The easiest way to see what’s happening to your disks is to run the ‘iostat’ program. Via iostat, you can see how many read and write operations are happening per device, how much CPU is being utilized, and how long each transaction takes. Many arguments are available for iostat, so do spend some time with the man page on your specific system. By default, running ‘iostat’ with no arguments produces a report about disk IO since boot. To get a snapshot of “now” add a numerical argument last, which will prompt iostat to gather statistics for that number of seconds.
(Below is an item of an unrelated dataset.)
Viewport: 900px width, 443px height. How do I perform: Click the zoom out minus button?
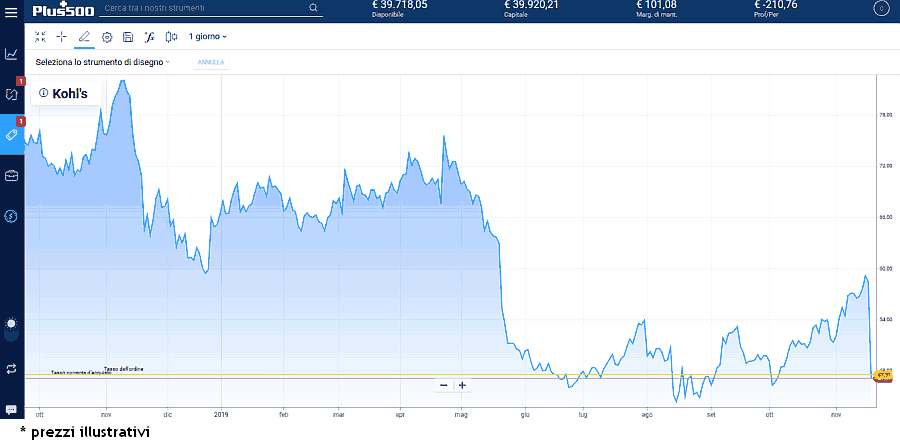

Linux will show number of blocks read or written per second, along with some useful CPU statistics. This is one particularly busy server:
avg-cpu: %user %nice %system %iowait %steal %idle
1.36 0.07 5.21 23.80 0.00 69.57
Device: tps Blk_read/s Blk_wrtn/s Blk_read Blk_wrtn
sda 18.22 15723.35 643.25 65474958946 2678596632
Notice that iowait is at 23%. This means that 23% of the time this server is waiting on disk I/O. Some Solaris iostat output shows a similar thing, just represented differently(iostat -xnz):
r/s w/s kr/s kw/s wait actv wsvc_t asvc_t %w %b device
295.3 79.7 5657.8 211.0 0.0 10.3 0.0 27.4 0 100 d101
134.8 16.4 4069.8 116.0 0.0 3.5 0.0 23.3 0 90 d105
The %b (block) column shows that I/O to device d101 is 100% blocked waiting for the device to complete transaction. The average service time isn’t good either: disk reads shouldn’t take 27.4ms. Arguably, Solaris’s output is more friendly to parse, since it gives the reads per second in kilobytes rather than blocks. We can quickly calculate that this server is reading about 19KB per read by dividing the number of KB read per second by the number of reads that happened. In short: this disk array is being taxed by large amounts of read requests.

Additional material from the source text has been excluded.